Competitive Benchmarking: An analysis of three local and two international high-end construction firms to identify industry standards for navigation and portfolio presentation.
User Interviews (n=5): Conducted semi-structured interviews with homeowners and property developers who had recently hired contractors.
Insights
The Finding
The UX Strategy
The Finding
The UX Strategy
Information Architecture
Summary
I developed this IA to streamline the lead generation process. By creating a direct vertical path from service education to price inquiry, I ensured that the user journey remains focused on the primary business objective: converting informed visitors into high-value project leads
Wireframes
Selecting the Right Layout: The Power of Parallel Design
For the Owel company website project, I used parallel sketching to quickly generate and compare two different Services page architectures.
Layout A (Hero + Grid) was optimized for visual engagement and quick information recall.
Layout B (Detailed Interleaved Sections) was optimized for detailed description and linear content flow.
Rather than discarding one idea, I synthesized the two.
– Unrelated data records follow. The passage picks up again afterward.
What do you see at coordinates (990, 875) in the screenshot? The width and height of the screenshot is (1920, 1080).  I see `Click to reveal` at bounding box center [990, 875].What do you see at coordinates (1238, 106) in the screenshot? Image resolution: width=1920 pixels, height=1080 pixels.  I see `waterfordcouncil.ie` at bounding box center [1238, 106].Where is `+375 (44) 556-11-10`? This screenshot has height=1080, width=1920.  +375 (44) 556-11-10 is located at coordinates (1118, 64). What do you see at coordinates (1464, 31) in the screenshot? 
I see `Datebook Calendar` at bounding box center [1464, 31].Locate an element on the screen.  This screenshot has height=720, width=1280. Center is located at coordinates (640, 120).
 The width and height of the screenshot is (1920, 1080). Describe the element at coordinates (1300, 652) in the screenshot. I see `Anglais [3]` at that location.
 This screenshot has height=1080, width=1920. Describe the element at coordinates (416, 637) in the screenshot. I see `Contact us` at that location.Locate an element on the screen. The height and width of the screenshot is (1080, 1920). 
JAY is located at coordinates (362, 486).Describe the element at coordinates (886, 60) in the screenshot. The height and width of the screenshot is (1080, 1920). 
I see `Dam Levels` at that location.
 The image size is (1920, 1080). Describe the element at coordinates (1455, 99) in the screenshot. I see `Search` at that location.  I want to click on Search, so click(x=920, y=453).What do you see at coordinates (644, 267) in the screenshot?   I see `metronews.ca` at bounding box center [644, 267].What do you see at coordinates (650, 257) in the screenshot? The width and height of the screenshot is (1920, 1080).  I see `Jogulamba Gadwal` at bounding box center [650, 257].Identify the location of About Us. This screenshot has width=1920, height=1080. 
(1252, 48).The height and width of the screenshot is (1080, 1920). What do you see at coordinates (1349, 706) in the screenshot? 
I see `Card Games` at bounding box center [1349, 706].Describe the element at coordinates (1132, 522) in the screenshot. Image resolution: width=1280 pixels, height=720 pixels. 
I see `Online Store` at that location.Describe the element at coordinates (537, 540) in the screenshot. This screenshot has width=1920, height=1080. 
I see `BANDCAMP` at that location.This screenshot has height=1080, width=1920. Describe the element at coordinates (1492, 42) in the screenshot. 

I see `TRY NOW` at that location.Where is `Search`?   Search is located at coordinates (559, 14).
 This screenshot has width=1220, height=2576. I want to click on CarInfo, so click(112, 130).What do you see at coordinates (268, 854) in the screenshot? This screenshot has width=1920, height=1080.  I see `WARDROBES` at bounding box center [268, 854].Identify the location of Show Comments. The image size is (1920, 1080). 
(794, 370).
We determined that the big-picture hero element (Annotation 1) was essential for brand storytelling. We paired this with a modified grid structure that incorporated the detailed, card-based approach (Annotations 2 & 3) from the second layout, creating a finalized digital wireframe that is both engaging and comprehensive.
Mockups
Visual-First Authority: Recognizing that premium clients value (proof over prose,) the layout prioritizes large, high-quality project imagery.
Minimalist Luxury: To meet the stakeholder requirement for a minimalist aesthetic under a tight deadline, the UI avoids heavy decorative elements.
Responsive Credibility: The seamless transition between the desktop and mobile mockups ensures that the brand’s luxury experience remains consistent across all touchpoints.
Accessibility Considerations
Simple Navigation
The menu is straightforward and consistent, making it easier for users with cognitive disabilities to find information.
Semantic Structure
The site uses basic HTML structural elements (headings, menus, and sections) which help screen readers understand the page layout.
Takeaways
What I have learned
Trust Building Through Visual Evidence
Construction is a high-trust industry. Owel.hu focuses on a Our Work section which acts as a visual portfolio.
Takeaway: The use of high-quality imagery of completed projects is more effective than any paragraph of text.
UX Lesson: For physical services, “show, don’t tell.” A clean grid of project photos provides instant social proof and demonstrates technical competence.
The Power of Clarity Over Complexity
For service-oriented businesses like dry construction, users arrive with high intent. They want to know: What do you do? and Can I trust you?
Takeaway: The homepage uses a simple hero section that immediately defines their services (drywall, painting, wallpapering).
UX Lesson: Don’t make the user “work” to understand your business. A minimalist approach reduces cognitive load and ensures that the core value proposition is the first thing seen.